Hm. Interesting how what looks like a trivially simple situation can become so confusing. Let me try to walk through my reasoning and see what’s going on...
We have a coin and we would like to know whether it’s fair. For convenience let’s define heads as 1 and tails as 0, one consequence of that is that we can think of the coin as a bitstring generator. What does it mean for a coin to be fair? It means that expected value of the coin’s bitstring is 0.5. That’s the same thing as saying that the mean of the sample bitstring converges to 0.5.
Can we know for certain that the coin is fair on the basis of examining its bitsting? No, we can not. Therefore we need to introduce the concept of acceptable certainty, that is, the threshold beyond which we think that the chance of the coin being fair is high enough (that’s the same concept as the p-value). In frequentist statistics we will just run an exact binomial test, but Bayes makes things a bit more complicated.
Luckily, Gelman in Bayesian Data Analysis looks exactly at this case (2nd ed., pp.33-34). Assuming a uniform prior on [0,1] the posterior distribution for theta (which in our case is the probability of the coin coming up heads or generating a 1) is
p( th | y ) is proportional to (th ^ y) * ((1 - th)^(n—y))
where y is the number of heads and n is the number of trials.

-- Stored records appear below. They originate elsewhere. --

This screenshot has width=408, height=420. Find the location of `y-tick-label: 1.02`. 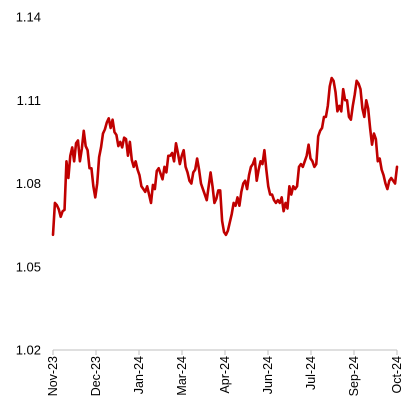

y-tick-label: 1.02 is located at coordinates (28, 350).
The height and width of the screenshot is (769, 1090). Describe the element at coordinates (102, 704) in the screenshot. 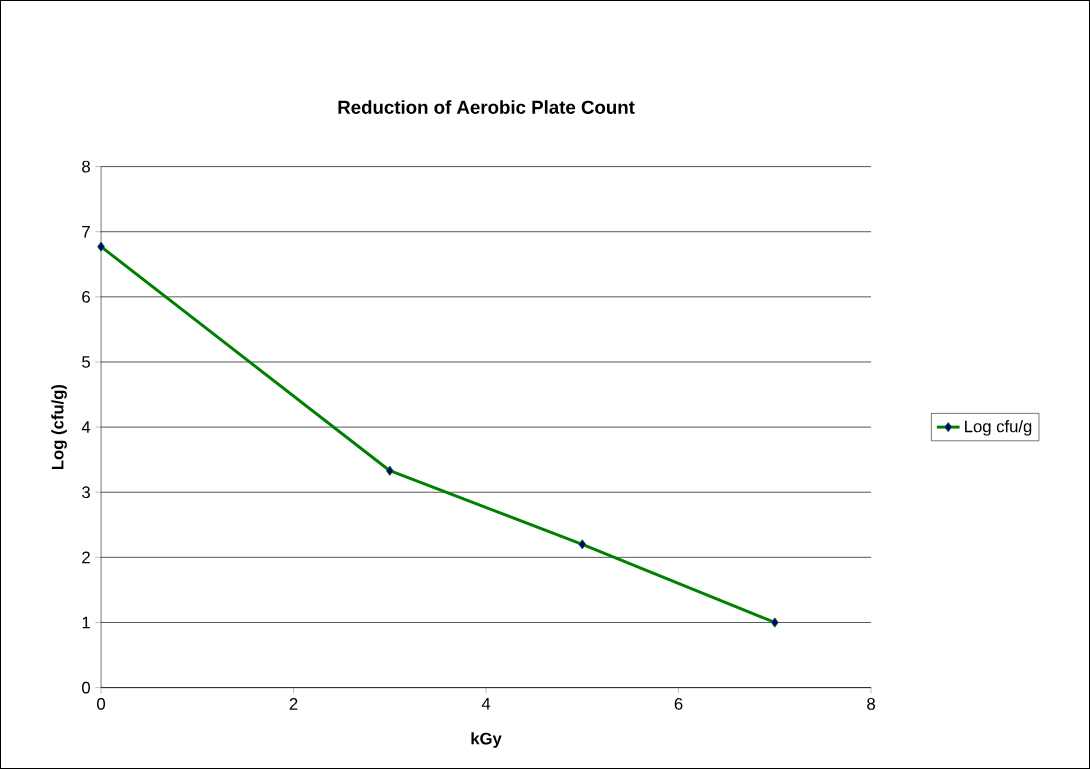

I see `x-tick-label: 0` at that location.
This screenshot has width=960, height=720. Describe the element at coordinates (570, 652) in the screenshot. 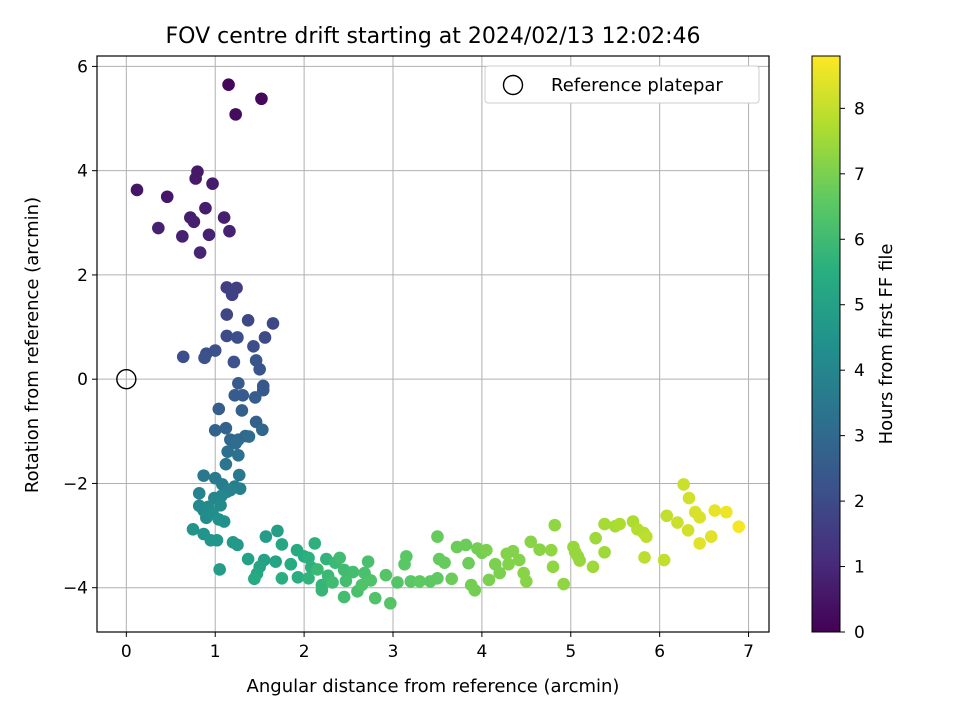

I see `x-tick-label: 5` at that location.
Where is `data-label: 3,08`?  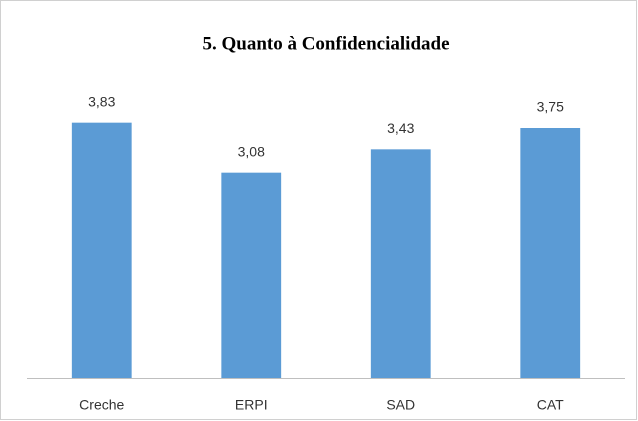
data-label: 3,08 is located at coordinates (252, 151).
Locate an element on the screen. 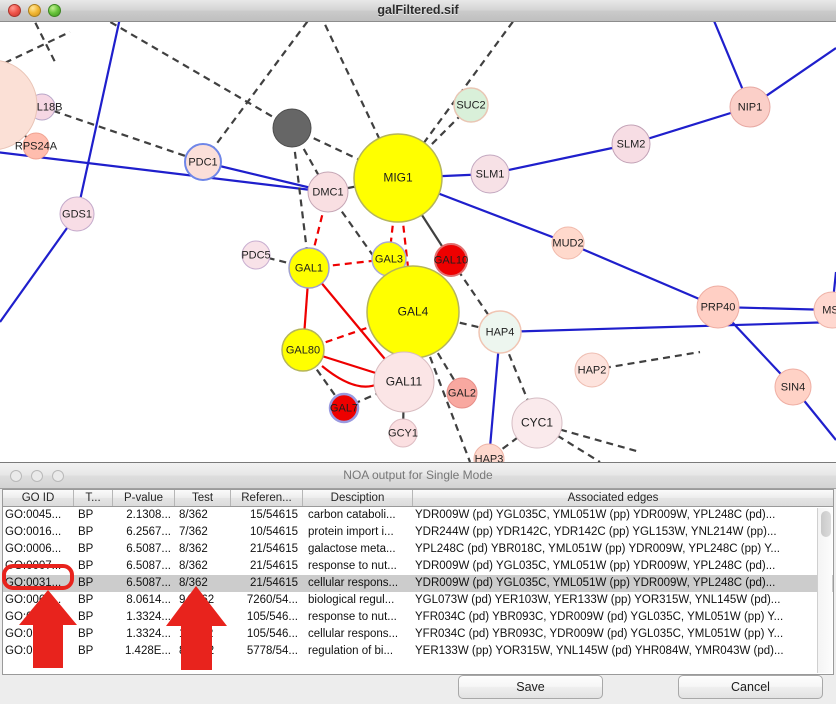  network-node-gal1: GAL1 is located at coordinates (309, 268).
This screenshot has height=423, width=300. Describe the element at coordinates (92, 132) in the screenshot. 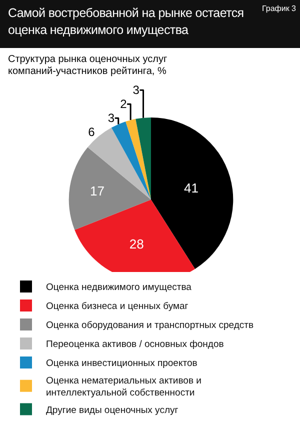

I see `data-label: 6` at that location.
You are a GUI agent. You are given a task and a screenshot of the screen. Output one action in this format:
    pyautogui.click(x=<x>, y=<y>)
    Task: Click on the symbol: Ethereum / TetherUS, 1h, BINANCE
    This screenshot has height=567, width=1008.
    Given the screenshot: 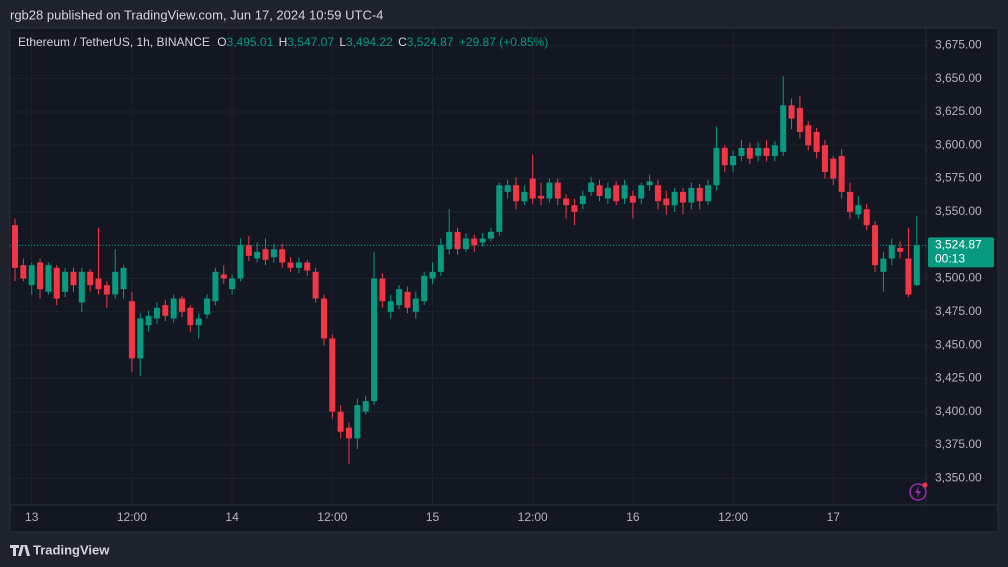 What is the action you would take?
    pyautogui.click(x=114, y=42)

After the first flip y=1, n=1 and so p( th | 1) is proportional to ( th )
Aha, this is interesting. Our prior was uniform so the density was just a straight horizontal line. After the first toss the line is still straight but is now sloping up with the minimum at zero and the maximum at 1.
So the expected value of the mean of our bitstring used to be 0.5 but is now greater than 0.5. And that is why I argued that the very first toss changes your expectations: your expected bitstring mean (= expected probability of the coin coming up heads) is now no longer 0.5 and so you don’t think that the coin is fair (because the fair coin’s expected mean is 0.5).
But that’s only one way of looking at it and now I see the error of my ways. After the first toss our probability density is still a straight line and it pivoted around the 0.5 point. This means that the probability mass in some neighborhood of [0.5-x, 0.5+x] did not change and so the probability of the coin being fair remains the same. The change in the expected value is because we think that if the coin is biased, it’s more likely to be biased towards heads than towards tails.
And yet this works because we started with a uniform prior, a straight density line. What if we start with a different, “curvier” prior? After the first toss the probability density should still pivot around the 0.5 point but because it’s not a straight line the probability mass in [0.5-x, 0.5+x] will not necessarily remain the same. Hmm… I don’t have time right now to play with it, but it requires some further thought.
Yes.
Provided the prior is symmetrical, the probability mass in [0.5-x, 0.5+x] will remain the same after the first toss by the argument I sketched above, even though the probability density will not be a straight line. On subsequent tosses, of course, that will no longer be true. If you have flipped more heads than tails, then your probability distribution will be skewed, so flipping heads again will decrease the probability of the coin being fair, while flipping tails will increase the probability of the coin being fair. If you have flipped the same (nonzero) number of heads as tails so far, then your probability distribution will be different than it was when you started, but it will still be symmetrical, so the next flip does not change the probability of the coin being fair.